### MATERIAL FOR THIS EXERCISE
════════════════════

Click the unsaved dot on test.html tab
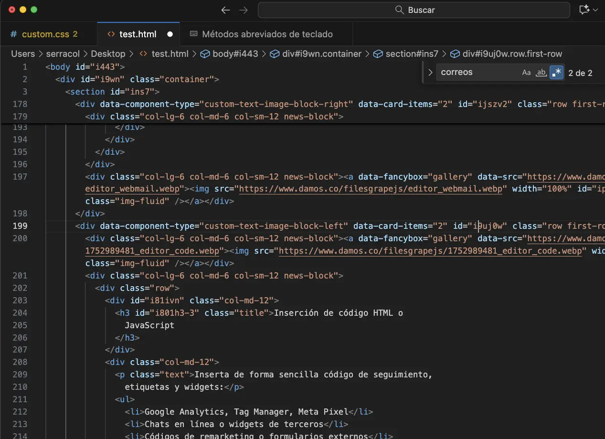coord(170,34)
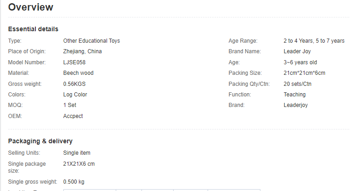
Task: Click the 'Leaderjoy' brand value
Action: (296, 105)
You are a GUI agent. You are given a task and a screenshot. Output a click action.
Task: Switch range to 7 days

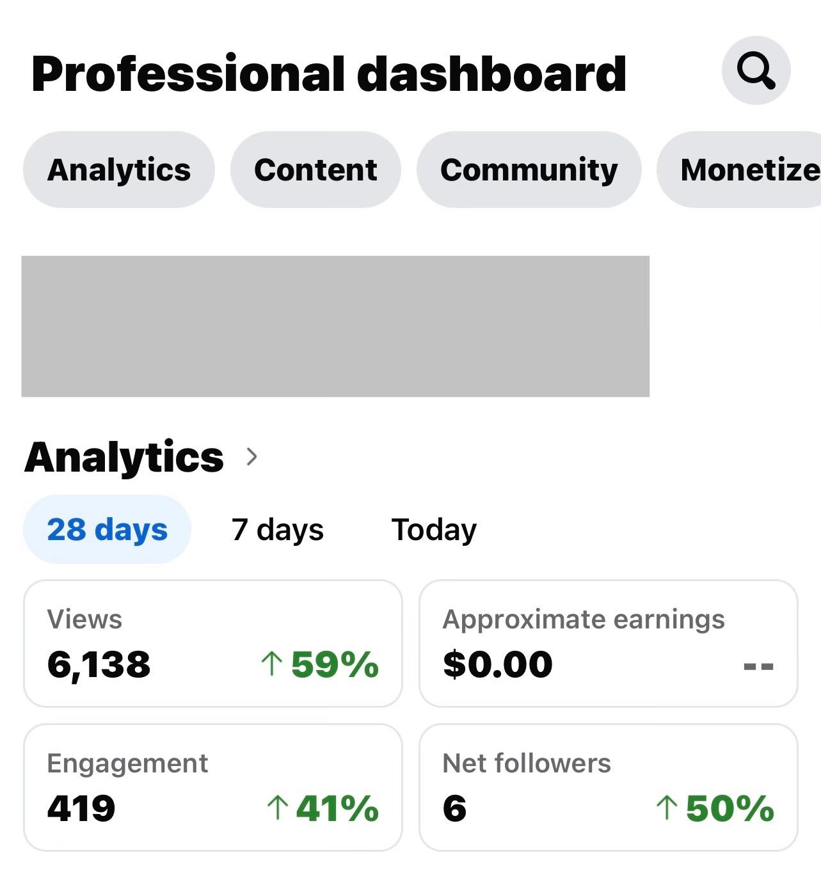(x=277, y=529)
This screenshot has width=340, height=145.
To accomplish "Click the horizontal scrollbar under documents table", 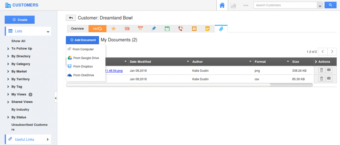I will tap(168, 85).
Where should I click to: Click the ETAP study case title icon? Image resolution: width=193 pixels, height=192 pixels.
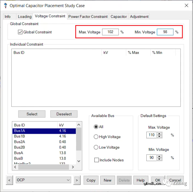coord(5,6)
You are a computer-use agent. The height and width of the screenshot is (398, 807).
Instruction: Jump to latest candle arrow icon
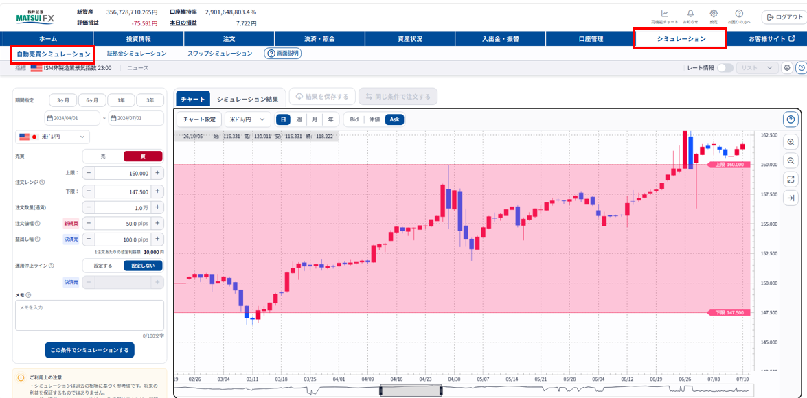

════════════════════

Transcribe exactly, please, the lines between the start of the records above and the line holding "This screenshot has width=340, height=145.", counting both of those lines and omitting pictures.

Click the unsaved dot on test.html tab
coord(170,34)
Task: Click the 'Leaderjoy' brand value
Action: (296, 105)
You are a GUI agent. You are given a task and a screenshot. Output a click action.
Task: Switch range to 7 days

(x=277, y=529)
This screenshot has width=340, height=145.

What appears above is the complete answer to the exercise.